- [Source information]

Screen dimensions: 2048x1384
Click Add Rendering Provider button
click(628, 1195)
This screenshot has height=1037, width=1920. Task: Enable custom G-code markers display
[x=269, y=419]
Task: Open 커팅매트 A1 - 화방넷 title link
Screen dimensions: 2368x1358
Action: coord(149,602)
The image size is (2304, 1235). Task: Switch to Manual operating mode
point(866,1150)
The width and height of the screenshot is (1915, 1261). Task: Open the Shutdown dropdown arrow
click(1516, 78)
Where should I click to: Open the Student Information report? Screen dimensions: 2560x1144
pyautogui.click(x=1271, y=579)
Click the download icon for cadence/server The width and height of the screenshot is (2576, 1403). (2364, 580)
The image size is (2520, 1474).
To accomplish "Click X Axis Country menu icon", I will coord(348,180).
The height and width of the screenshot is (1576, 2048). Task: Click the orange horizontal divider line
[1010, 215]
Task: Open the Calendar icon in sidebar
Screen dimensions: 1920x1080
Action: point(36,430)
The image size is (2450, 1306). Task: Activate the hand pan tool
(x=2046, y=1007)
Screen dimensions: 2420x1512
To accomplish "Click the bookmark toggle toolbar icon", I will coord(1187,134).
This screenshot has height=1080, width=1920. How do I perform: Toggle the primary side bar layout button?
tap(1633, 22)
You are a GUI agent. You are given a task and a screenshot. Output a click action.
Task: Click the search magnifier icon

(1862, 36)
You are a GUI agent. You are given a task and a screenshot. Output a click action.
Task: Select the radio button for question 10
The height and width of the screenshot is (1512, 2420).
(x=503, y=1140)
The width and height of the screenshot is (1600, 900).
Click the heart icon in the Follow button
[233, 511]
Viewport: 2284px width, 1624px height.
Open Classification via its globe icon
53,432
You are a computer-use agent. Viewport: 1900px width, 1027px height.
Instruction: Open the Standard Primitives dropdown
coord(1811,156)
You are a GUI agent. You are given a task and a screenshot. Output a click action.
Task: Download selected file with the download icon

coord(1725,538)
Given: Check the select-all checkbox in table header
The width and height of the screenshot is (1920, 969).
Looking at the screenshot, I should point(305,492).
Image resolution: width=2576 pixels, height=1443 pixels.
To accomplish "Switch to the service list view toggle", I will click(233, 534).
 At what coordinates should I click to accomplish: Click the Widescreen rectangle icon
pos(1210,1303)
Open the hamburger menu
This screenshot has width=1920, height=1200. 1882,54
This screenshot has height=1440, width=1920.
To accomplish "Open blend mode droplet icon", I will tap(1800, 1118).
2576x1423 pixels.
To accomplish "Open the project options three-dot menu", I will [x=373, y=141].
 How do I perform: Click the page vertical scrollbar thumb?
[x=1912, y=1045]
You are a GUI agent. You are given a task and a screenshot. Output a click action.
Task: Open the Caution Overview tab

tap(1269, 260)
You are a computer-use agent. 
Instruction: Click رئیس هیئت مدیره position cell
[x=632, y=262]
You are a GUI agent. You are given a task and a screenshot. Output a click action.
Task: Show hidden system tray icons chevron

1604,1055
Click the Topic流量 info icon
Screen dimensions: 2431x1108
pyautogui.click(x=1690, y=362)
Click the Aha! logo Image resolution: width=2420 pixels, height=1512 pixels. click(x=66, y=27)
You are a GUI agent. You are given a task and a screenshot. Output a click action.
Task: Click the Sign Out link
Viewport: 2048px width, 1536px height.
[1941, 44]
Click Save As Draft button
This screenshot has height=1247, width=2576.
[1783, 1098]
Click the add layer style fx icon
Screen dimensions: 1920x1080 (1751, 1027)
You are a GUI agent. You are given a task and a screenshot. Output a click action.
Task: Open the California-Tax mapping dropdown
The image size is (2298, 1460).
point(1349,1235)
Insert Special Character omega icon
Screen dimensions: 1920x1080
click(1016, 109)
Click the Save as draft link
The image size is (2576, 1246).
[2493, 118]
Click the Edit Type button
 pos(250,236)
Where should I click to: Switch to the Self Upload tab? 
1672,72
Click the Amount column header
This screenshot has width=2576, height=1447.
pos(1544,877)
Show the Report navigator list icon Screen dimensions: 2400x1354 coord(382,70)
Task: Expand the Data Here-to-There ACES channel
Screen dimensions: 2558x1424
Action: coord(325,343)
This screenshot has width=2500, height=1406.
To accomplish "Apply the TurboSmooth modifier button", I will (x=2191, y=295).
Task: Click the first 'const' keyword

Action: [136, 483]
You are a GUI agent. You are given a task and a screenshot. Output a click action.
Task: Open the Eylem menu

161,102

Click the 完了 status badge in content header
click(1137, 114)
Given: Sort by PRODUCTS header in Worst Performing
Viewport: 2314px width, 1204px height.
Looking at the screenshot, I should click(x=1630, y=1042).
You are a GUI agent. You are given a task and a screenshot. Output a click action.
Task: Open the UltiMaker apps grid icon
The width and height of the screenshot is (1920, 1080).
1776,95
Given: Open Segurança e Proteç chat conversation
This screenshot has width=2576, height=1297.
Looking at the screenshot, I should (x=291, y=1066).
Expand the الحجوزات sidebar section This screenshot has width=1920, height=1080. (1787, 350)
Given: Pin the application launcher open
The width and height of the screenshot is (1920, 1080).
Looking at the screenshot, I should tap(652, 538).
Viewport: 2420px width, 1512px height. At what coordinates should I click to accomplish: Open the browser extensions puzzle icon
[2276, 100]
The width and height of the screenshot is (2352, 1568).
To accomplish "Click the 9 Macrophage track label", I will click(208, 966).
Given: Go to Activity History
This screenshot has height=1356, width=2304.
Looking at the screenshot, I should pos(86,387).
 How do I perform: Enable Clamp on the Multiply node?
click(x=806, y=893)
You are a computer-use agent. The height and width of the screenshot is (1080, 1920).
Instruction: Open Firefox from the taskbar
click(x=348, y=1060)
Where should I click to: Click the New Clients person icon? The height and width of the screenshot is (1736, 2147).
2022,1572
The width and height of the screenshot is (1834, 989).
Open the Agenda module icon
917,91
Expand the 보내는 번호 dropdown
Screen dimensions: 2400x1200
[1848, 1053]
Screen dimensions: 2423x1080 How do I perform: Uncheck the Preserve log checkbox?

- [Task details]
When you answer, set down the entries above precisely as they read.

- [Task solution]
Screen dimensions: 2048x1384
Click Add Rendering Provider button
click(628, 1195)
This screenshot has height=1037, width=1920. Task: Enable custom G-code markers display
[x=269, y=419]
Task: Open 커팅매트 A1 - 화방넷 title link
Screen dimensions: 2368x1358
Action: coord(149,602)
The image size is (2304, 1235). Task: Switch to Manual operating mode
point(866,1150)
The width and height of the screenshot is (1915, 1261). Task: Open the Shutdown dropdown arrow
click(1516, 78)
Where should I click to: Open the Student Information report? Screen dimensions: 2560x1144
pyautogui.click(x=1271, y=579)
Click the download icon for cadence/server The width and height of the screenshot is (2576, 1403). (2364, 580)
The image size is (2520, 1474).
To accomplish "Click X Axis Country menu icon", I will coord(348,180).
The height and width of the screenshot is (1576, 2048). Task: Click the orange horizontal divider line
[1010, 215]
Task: Open the Calendar icon in sidebar
Screen dimensions: 1920x1080
Action: point(36,430)
The image size is (2450, 1306). Task: Activate the hand pan tool
(x=2046, y=1007)
Screen dimensions: 2420x1512
To accomplish "Click the bookmark toggle toolbar icon", I will coord(1187,134).
This screenshot has height=1080, width=1920. How do I perform: Toggle the primary side bar layout button?
tap(1633, 22)
You are a GUI agent. You are given a task and a screenshot. Output a click action.
Task: Click the search magnifier icon

(1862, 36)
You are a GUI agent. You are given a task and a screenshot. Output a click action.
Task: Select the radio button for question 10
The height and width of the screenshot is (1512, 2420).
(x=503, y=1140)
The width and height of the screenshot is (1600, 900).
Click the heart icon in the Follow button
[233, 511]
Viewport: 2284px width, 1624px height.
Open Classification via its globe icon
53,432
You are a computer-use agent. Viewport: 1900px width, 1027px height.
Instruction: Open the Standard Primitives dropdown
coord(1811,156)
You are a GUI agent. You are given a task and a screenshot. Output a click action.
Task: Download selected file with the download icon

coord(1725,538)
Given: Check the select-all checkbox in table header
The width and height of the screenshot is (1920, 969).
Looking at the screenshot, I should point(305,492).
Image resolution: width=2576 pixels, height=1443 pixels.
To accomplish "Switch to the service list view toggle", I will click(233, 534).
 At what coordinates should I click to accomplish: Click the Widescreen rectangle icon
pos(1210,1303)
Open the hamburger menu
This screenshot has width=1920, height=1200. 1882,54
This screenshot has height=1440, width=1920.
To accomplish "Open blend mode droplet icon", I will tap(1800, 1118).
2576x1423 pixels.
To accomplish "Open the project options three-dot menu", I will [x=373, y=141].
 How do I perform: Click the page vertical scrollbar thumb?
[x=1912, y=1045]
You are a GUI agent. You are given a task and a screenshot. Output a click action.
Task: Open the Caution Overview tab

tap(1269, 260)
You are a computer-use agent. 
Instruction: Click رئیس هیئت مدیره position cell
[x=632, y=262]
You are a GUI agent. You are given a task and a screenshot. Output a click action.
Task: Show hidden system tray icons chevron

1604,1055
Click the Topic流量 info icon
Screen dimensions: 2431x1108
pyautogui.click(x=1690, y=362)
Click the Aha! logo Image resolution: width=2420 pixels, height=1512 pixels. click(x=66, y=27)
You are a GUI agent. You are given a task and a screenshot. Output a click action.
Task: Click the Sign Out link
Viewport: 2048px width, 1536px height.
[1941, 44]
Click Save As Draft button
This screenshot has height=1247, width=2576.
[1783, 1098]
Click the add layer style fx icon
Screen dimensions: 1920x1080 (1751, 1027)
You are a GUI agent. You are given a task and a screenshot. Output a click action.
Task: Open the California-Tax mapping dropdown
The image size is (2298, 1460).
point(1349,1235)
Insert Special Character omega icon
Screen dimensions: 1920x1080
click(1016, 109)
Click the Save as draft link
The image size is (2576, 1246).
[2493, 118]
Click the Edit Type button
 pos(250,236)
Where should I click to: Switch to the Self Upload tab? 
1672,72
Click the Amount column header
This screenshot has width=2576, height=1447.
pos(1544,877)
Show the Report navigator list icon Screen dimensions: 2400x1354 coord(382,70)
Task: Expand the Data Here-to-There ACES channel
Screen dimensions: 2558x1424
Action: coord(325,343)
This screenshot has width=2500, height=1406.
To accomplish "Apply the TurboSmooth modifier button", I will (x=2191, y=295).
Task: Click the first 'const' keyword

Action: [136, 483]
You are a GUI agent. You are given a task and a screenshot. Output a click action.
Task: Open the Eylem menu

161,102

Click the 完了 status badge in content header
click(1137, 114)
Given: Sort by PRODUCTS header in Worst Performing
Viewport: 2314px width, 1204px height.
Looking at the screenshot, I should click(x=1630, y=1042).
You are a GUI agent. You are given a task and a screenshot. Output a click action.
Task: Open the UltiMaker apps grid icon
The width and height of the screenshot is (1920, 1080).
1776,95
Given: Open Segurança e Proteç chat conversation
This screenshot has width=2576, height=1297.
Looking at the screenshot, I should (x=291, y=1066).
Expand the الحجوزات sidebar section This screenshot has width=1920, height=1080. (1787, 350)
Given: Pin the application launcher open
The width and height of the screenshot is (1920, 1080).
Looking at the screenshot, I should tap(652, 538).
Viewport: 2420px width, 1512px height. At what coordinates should I click to accomplish: Open the browser extensions puzzle icon
[2276, 100]
The width and height of the screenshot is (2352, 1568).
To accomplish "Click the 9 Macrophage track label", I will click(208, 966).
Given: Go to Activity History
This screenshot has height=1356, width=2304.
Looking at the screenshot, I should pos(86,387).
 How do I perform: Enable Clamp on the Multiply node?
click(x=806, y=893)
You are a computer-use agent. The height and width of the screenshot is (1080, 1920).
Instruction: Open Firefox from the taskbar
click(x=348, y=1060)
Where should I click to: Click the New Clients person icon? The height and width of the screenshot is (1736, 2147).
2022,1572
The width and height of the screenshot is (1834, 989).
Open the Agenda module icon
917,91
Expand the 보내는 번호 dropdown
Screen dimensions: 2400x1200
[1848, 1053]
Screen dimensions: 2423x1080 How do I perform: Uncheck the Preserve log checkbox?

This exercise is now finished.